Wednesday, May 23, 2018

Coding With Josh Funk

by Sue Heavenrich

How to Code a Sandcastle (a Girls Who Code book)
by Josh Funk; illus. by Sara Palacios
44 pages; ages 4-8
Viking, 2018

If you know how to code, you can do anything: solve big problems, design a car, print a prosthetic hand - even build a sandcastle! Which is good news for Pearl, when she heads to the beach with her robot buddy, Pascal.

All Pearl needs to do is learn how to tell Pascal what to do, and how to do it. As she learns, when telling a robot (or computer) to do something, you need to give it specific instructions. In a sequence. And if you want it to continue doing something over and over and over again, you might want to know how to create a loop of instructions.

So how did the Josh Funk, author of Dear Dragon and Lady Pancake & Sir French Toast, end up writing about coding?

GROG: Hey, Josh! How did you come up with this fun and sandy idea? 

JOSH: Thanks so much for having me on the GROG! I’ve been following since the very beginning!

A  few years back, I started trying to write a fictional story that also relayed some elements of coding that was appropriate for the picture book-aged audience. And let me tell you … it was NOT easy. I went through three and a half completely different stories before landing on How to Code a Sandcastle.

Photo by Carter Hasegawa
When we submitted the story to my editor at Viking/Penguin (she previously edited Dear Dragon), she told us that Penguin and Girls Who Code had recently entered into a partnership to create a bunch of children’s books about coding. My editor had showed the story to Reshma and Girls Who Code and it all came together at that point.

GROG:  How did you determine what coding terms / instructions to focus on?

JOSH: At first, I thought back to my first computer science course in college. Second, I have kids who have been taught certain aspects of coding since kindergarten, so I’ve seen what they do. And third, I did research. (Shocking! I know!)

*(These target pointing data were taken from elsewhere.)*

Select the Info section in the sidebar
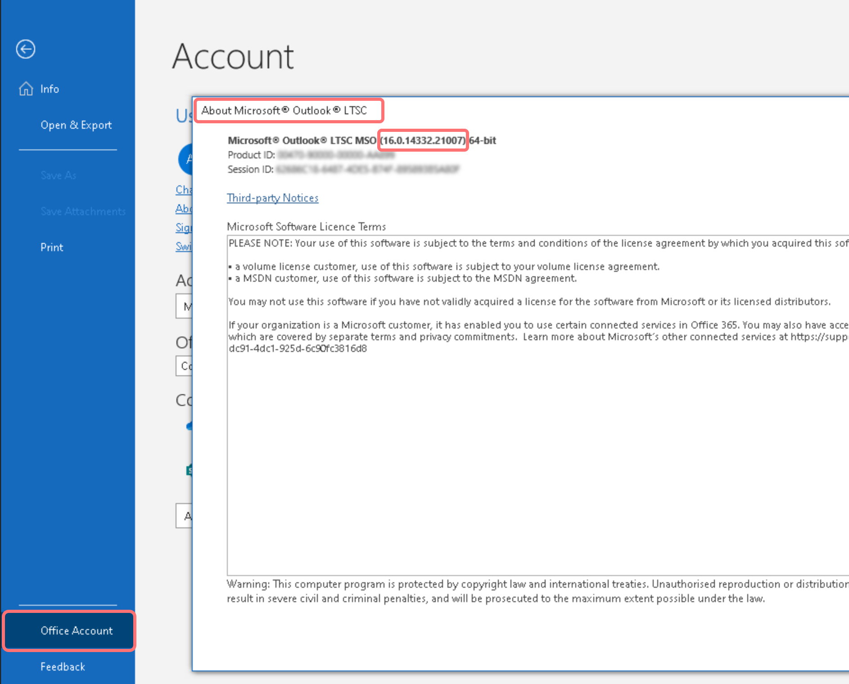The width and height of the screenshot is (849, 684). pos(50,89)
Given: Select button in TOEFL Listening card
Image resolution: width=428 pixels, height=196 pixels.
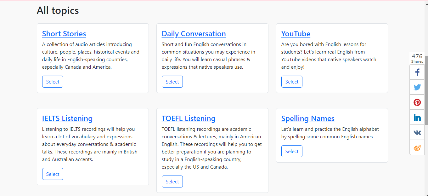Looking at the screenshot, I should (172, 182).
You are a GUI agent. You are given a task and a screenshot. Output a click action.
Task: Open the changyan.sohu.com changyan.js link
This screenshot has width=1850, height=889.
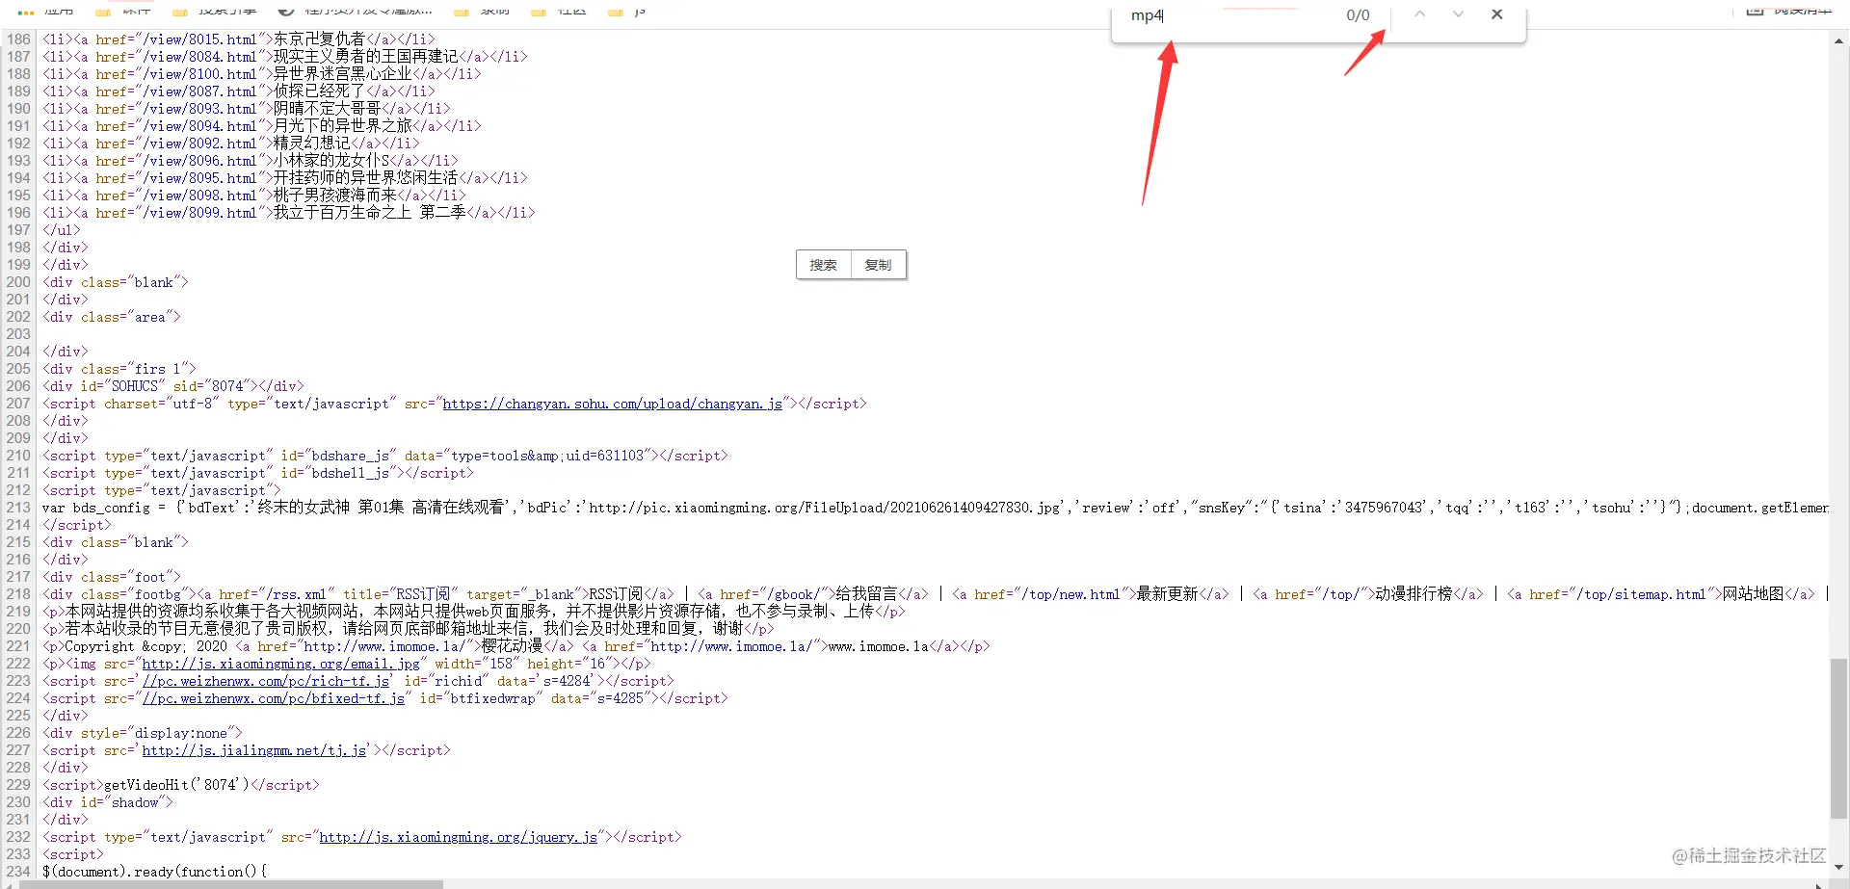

And you know what, coding is just like any other subject. You need to know the alphabet before you can read. You need to know how to count and some basic arithmetic symbols before you can do math. And to code, you need to know about sequences, loops, and conditionals (I call them ‘If-Then-Else’s in the book). You might call a ‘loop’ a ‘repeat’, but every coding language has something like that.

It turns out that sequences, loops, and conditionals are the first things the Girls Who Code movement introduces in their coding program as well.

GROG: Can you talk about the process of developing a story around showing young readers what these instructions mean and how they are used?   

JOSH: This was the trickiest part. But I think things started to click when I realized two things:

First, the setting had to be something familiar to children. Starting out in a made-up fantasy world is complex enough without introducing complicated coding concepts (trust me, I tried). So when I simplified it to the task of building a sandcastle at the beach, this was key. (thank you to my critique partners who continually pushed me in this direction)

Second, I needed to not try teaching everything in a single story. There’s a LOT more coding than just sequences, loops, and conditionals. But when I also tried talking about variables, for loops vs. while loops, and pointers - that was just WAY too much (but YAY for sequels - HOW TO CODE A ROLLERCOASTER is where we learn about variables - in the fall of 2019).

GROG: Pearl tells Pascal "that's enough" - is there a way to code when to stop?  

JOSH: Depending on the computer language, there are certainly ways to break out of loops. In fact, in C/C++, you would use the word break - which is why Pearl tells Pascal, ‘time for a break’ to get out of that first loop halfway through the book.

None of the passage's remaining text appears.